O movimento ainda está restrito a setores com esse perfil e, por enquanto, não deve ter impacto significativo na inflação (ver matéria abaixo). Para as empresas com mais conteúdo nacional, a margem de manobra é maior. Essas companhias preferem reduzir os lucros, porque temem a reação do consumidor, que reduziu as compras preocupado com a crise global.
A Black & Decker já informou os clientes que vai reajustar seus produtos, como ferros de passar roupa e ferramentas, entre 8% e 15% . Segundo o diretor-comercial, Domingos Dragone, a magnitude dos aumentos vai depender do percentual de insumos importados de cada item. "Estamos preocupados com o consumo e vamos repassar o mínimo necessário, mas não adianta ter volume e não ter preço. Com esse câmbio, não tem milagre", disse.

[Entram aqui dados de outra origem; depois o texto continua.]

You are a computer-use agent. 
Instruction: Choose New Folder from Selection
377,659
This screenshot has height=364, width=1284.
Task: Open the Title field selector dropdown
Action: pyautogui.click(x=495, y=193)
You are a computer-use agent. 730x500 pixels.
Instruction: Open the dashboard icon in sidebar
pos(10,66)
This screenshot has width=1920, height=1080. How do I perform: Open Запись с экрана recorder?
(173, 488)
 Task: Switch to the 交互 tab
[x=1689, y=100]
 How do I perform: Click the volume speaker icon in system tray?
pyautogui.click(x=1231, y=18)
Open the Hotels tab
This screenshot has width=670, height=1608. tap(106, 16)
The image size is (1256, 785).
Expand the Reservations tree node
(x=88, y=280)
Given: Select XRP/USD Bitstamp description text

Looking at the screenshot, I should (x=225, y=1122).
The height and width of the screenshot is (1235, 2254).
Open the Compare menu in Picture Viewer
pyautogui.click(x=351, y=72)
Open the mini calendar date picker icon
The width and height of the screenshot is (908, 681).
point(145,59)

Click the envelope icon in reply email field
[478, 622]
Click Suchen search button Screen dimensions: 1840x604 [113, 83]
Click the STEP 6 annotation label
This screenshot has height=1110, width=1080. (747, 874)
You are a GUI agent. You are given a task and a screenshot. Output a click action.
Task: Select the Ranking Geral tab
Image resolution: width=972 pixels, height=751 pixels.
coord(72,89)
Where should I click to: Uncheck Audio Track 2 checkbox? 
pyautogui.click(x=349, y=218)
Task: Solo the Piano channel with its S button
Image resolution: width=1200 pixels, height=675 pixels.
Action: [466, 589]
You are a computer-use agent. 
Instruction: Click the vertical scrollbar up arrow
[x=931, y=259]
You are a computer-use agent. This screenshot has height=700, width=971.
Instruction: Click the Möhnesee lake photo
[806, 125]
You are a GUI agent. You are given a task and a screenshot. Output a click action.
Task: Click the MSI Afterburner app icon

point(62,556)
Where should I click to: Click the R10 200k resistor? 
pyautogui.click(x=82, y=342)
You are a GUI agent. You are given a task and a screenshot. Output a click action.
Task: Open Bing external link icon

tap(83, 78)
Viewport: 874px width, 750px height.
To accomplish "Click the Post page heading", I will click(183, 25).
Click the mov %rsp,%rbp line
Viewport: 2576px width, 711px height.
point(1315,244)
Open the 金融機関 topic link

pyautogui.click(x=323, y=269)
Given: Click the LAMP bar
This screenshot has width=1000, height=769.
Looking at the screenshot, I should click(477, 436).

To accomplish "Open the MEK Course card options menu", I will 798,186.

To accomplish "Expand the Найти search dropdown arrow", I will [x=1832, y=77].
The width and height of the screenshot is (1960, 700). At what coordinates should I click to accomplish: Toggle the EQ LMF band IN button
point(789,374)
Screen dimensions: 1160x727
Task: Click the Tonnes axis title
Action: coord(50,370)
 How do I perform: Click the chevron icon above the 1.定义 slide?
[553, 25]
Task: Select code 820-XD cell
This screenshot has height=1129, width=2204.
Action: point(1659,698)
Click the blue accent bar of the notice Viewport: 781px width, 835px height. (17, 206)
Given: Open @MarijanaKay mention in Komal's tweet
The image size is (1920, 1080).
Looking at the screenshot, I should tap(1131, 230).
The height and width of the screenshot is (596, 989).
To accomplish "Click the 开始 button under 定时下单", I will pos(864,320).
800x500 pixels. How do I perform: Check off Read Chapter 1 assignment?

Cerca de 20% dos insumos são importados e outros 15% são matérias-primas adquiridas localmente, mas cotadas em dólar. A moeda americana subiu mais de 40% (R$ 1,60 para R$ 2,30). A estratégia da Black & Decker foi manter os preços até o fim do ano passado, garantir as vendas do Natal e promover os reajustes em janeiro. Dragone disse que 2008 foi um ano "ótimo" e que as vendas cresceram 20% em relação a 2007, embora com menos fôlego a partir de outubro.
A fabricante de jogos e brinquedos Grow vai reajustar em cerca de 15% sua linha de produtos importados a partir de abril. Conforme Gustavo Arruda, gerente de produto, a participação dos produtos importados no portfólio da empresa deve cair de 15% em 2008 para 10% este ano e os investimentos em propaganda serão concentradas na linha de jogos, que é produzida no Brasil. "A intenção é substituir parte do faturamento que vinha do importado por produtos de fabricação local", disse.
A empresa não prevê reajustes nos brinquedos produzidos no país no primeiro trimestre do ano, apesar do aumento dos custos. Segundo Arruda, os preços de algumas matérias-primas subiram desde outubro, apesar da queda das commodities, e a Grow já recebeu sinalizações de fornecedores sobre novos aumentos em breve. "O mercado não absorverá altas significativas de preços, principalmente no atual momento de retração de demanda e renda", disse.
Na CBC Indústrias Pesadas, que fabrica bens de capital por encomenda, a alta do dólar provocou elevação de custos, já que a empresa utiliza matérias-primas e componentes importados em seus produtos, disse o diretor-comercial, João Arlindo Viteri. Segundo ele, os fornecedores de equipamentos que trabalham com conteúdo importado estão repassando para os preços o impacto da desvalorização do real.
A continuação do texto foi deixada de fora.